Aim of the task:
The output should be all lines of the entries below in which the word "Expand" occurs.

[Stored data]
☆ ☆ ☆ ☆ ☆ ☆ ☆

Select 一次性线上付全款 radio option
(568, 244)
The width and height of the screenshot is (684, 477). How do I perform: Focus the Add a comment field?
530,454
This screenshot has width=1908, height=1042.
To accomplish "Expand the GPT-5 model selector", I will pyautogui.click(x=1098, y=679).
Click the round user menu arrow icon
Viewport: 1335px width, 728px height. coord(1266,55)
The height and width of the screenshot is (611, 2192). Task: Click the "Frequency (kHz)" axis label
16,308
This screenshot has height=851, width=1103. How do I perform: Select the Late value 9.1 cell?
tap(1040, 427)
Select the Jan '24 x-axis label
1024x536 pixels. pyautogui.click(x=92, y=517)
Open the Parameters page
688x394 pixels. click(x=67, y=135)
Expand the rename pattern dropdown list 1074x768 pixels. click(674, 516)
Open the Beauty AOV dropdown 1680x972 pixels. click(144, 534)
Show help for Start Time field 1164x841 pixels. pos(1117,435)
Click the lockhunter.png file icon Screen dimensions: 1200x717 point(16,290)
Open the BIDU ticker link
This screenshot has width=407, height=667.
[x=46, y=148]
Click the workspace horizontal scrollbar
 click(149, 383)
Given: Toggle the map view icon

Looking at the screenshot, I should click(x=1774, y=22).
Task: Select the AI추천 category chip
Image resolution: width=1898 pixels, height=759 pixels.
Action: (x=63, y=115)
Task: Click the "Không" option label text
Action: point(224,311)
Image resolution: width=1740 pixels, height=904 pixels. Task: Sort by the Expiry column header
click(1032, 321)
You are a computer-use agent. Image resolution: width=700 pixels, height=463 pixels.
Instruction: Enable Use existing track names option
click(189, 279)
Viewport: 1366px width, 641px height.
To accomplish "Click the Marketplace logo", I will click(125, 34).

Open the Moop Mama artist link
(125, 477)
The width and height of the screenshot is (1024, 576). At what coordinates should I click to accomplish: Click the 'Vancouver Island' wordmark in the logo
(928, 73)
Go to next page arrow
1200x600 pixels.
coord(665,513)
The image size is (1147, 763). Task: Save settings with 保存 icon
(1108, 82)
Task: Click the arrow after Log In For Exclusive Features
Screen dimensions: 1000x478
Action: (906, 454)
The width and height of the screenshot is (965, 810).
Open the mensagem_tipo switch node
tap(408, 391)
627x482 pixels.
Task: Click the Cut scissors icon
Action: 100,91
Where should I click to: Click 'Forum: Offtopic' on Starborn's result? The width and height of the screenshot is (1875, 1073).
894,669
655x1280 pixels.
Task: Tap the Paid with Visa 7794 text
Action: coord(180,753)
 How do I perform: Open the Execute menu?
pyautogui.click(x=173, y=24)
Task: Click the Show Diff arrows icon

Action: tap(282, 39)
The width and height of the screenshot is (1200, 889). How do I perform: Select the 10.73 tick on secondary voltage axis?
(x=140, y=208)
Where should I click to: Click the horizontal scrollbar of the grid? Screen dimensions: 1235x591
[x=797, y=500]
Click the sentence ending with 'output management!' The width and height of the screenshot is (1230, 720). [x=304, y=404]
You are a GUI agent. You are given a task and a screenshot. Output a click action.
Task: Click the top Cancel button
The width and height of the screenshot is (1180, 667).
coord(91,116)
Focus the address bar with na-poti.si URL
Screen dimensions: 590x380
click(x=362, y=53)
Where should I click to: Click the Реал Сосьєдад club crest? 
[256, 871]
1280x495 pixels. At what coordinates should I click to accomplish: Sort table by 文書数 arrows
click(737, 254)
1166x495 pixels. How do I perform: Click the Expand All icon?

☆ ☆ ☆ ☆ ☆ ☆ ☆

Answer space:
To accomplish "Expand the GPT-5 model selector", I will pyautogui.click(x=1098, y=679).
Expand the rename pattern dropdown list 1074x768 pixels. click(674, 516)
1166x495 pixels. How do I perform: Click the Expand All icon?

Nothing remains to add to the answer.